Though it’s not a question I’d dare to ask him, of course. From the day my father became a widower, the whole world knew that his first marriage was not to be mentioned in his presence. He was too wracked with grief and silent with the burden of it.
Though I was only a child, I remember that bleak period of time all too well. Being chosen by Rhea Corrino, a woman from one of the most well-regarded patrician families, as her husband and protector brought a smile back to his face for the first time in a long while.
And though he’s as good as told me that he’ll never love her the way he loved my mother Aurelia, Rhea makes him happy in her own way. So for his sake, and to keep the peace in this house, I must let her fuss with my hair and face as if I’m a little doll she likes to play with.
Rhea puts a dollop of scented oil on a wooden comb and tugs it through my hair.
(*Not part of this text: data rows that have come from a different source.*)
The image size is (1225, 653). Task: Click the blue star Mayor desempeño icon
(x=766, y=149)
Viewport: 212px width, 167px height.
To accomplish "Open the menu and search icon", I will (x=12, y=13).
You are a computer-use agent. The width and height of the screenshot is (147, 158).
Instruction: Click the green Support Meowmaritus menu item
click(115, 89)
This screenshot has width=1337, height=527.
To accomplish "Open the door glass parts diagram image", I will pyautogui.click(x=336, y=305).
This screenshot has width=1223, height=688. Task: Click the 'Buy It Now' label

It snags with a vicious jerk, and I cry out in pain.
“Oh, I’m sorry!” She touches my stinging scalp gently. “I didn’t see the snarled-up bit there, my sweet. I’ll try again, shall I?”
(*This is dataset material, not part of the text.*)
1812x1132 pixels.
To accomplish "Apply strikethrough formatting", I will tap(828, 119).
“Don’t bother,” I say, my voice overladen with doom and gloom. The sun filters in but dimly into this darkened room, and the sound of splashing water echoes off the stone walls. “Isodore already gave me spelled charms to ward off my bad luck. But nothing works, does it?”
“Oh, charms.” Rhea’s voice turns contemptuous and cold, as it does every time she hears Isodore’s name. “You should go to Aphrodite’s temple and pray to her. That would do you a lot more good than some witchy little girl’s charms, I promise you.”
“Alright.” I close my eyes, comfortable in the warm water. “I’ll go today.”
True to my word, I visit Aphrodite’s shrine before breakfast. Placing an armful of sunflowers and a wooden dove to propitiate her at the altar, I kneel before her placid stone visage.
“Oh, goddess,” I say under my breath, “grant me grace, good fortune, and prosperity. And if you can stop me from having these constant accidents, that would also be ideal. Thank you.”
An unexpected breeze ruffles my hair. I open my eyes, and Aphrodite’s statue shimmers through a pearly white haze.
Then every single candle and torch-bearing sconce in the temple flickers into being, and out again.
“Your journey has just begun, Zoya of the dark,” whispers an unearthly voice. “Beware the man with two faces. He is both your doom and your destiny.”